Hurricane Florence has inflicted severe trauma on North Carolina — in the lives of thousands of North Carolinians and on the state’s physical landscape — that puts its government and politics to the test. It’s sobering and heart-breaking to ponder the human hardship as well as the disruption to the economy and to education.
Still, even as recovery efforts proceed, a crucial, competitive mid-term election lies just ahead. When citizens’ attention turns to voting, as it should, a central issue ought to regain its prominence: teachers.
Are teachers paid enough? What does it take to prevent a shortage and to attract a high-quality, diverse corps of teachers? And to entice teachers into rural communities, and into city and small-town schools filled with students from low-income households?
As schools opened across the nation, Kappan, the education magazine, released the annual PDK Poll of public attitudes toward public schools. The survey of more than 1,000 Americans contained a rather sad finding: “Fifty-four percent of parents would not like one of their children to take up teaching in the public schools as a career, a majority response to this question for the first time since we began asking the question in 1969.” Poor pay and benefits led the list of reasons for concern, followed by student behavior, safety, and working conditions.
The PDK poll found “remarkable support’’ for higher pay, with two-thirds of respondents saying salaries are too low for teachers in their own community. Also, according to the poll, seven in 10 Americans, including six in 10 Republicans, would support teachers if they went on strike for higher salaries.
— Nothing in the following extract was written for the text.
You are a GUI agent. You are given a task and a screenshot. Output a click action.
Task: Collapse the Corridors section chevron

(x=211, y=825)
The Economic Policy Institute, a Washington-based non-profit, liberal think tank, has also released its latest analysis of what it terms the “teacher pay penalty.” North Carolina’s debate usually focuses on how the state ranks, while EPI provides an extensive analysis of teachers’ salary and benefits in relation to comparable professionals.
Since the 1990s, EPI says, wage penalties have increased among both male and female teachers. Teachers, meanwhile, have a “benefit advantage’’ over comparable professionals, says EPI, but the growth in the benefit share of their compensation “has not been enough to offset the growing wage penalty.”
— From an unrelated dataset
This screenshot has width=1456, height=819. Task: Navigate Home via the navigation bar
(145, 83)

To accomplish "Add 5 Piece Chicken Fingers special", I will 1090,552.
“In 2017, female public school teachers were making 15.6 percent less in wages than comparable female workers,” says the EPI report. “The wage penalty for male teachers is much larger … In 2017, male public school teachers were making 26.8 percent less in wages than comparable male workers.
The EPI report contains a chart ranking the states in terms of a comparison of weekly wages of elementary, middle, and secondary public school teachers with weekly wages of all other workers with a college degree in the state. Clearly, such a comparison rests not only on teacher pay but also on the mix of earnings in the general population. By this measurement, North Carolina has the second highest gap — 35.5 percent.
Michael Hansen, director of education policy at the Brookings Institution, looked at whether erosion in teacher pay since 2007 has resulted from shifts in the age and experience of teachers — for example, more higher paid older teachers retiring and school systems hiring lower paid younger teachers. Nationally, he found, teacher qualifications actually went up even as pay eroded. He specifically examined six states, including North Carolina, which was among the five states where “salary declines … could not be substantively accounted for by changes in age or other characteristics.”
Hansen writes that his analysis, along with such factors as rising health costs, “paints a picture of a modestly paid profession slowly growing less financially viable over time for many young people.”
As the rains recede and the political winds blow again, North Carolina voters face the task of electing officeholders committed to treating teachers as professionals. Or, to put it another way, don’t give Willie Nelson and Waylan Jennings cause to sing, “Mammas don’t let your babies grow up to be school teachers.”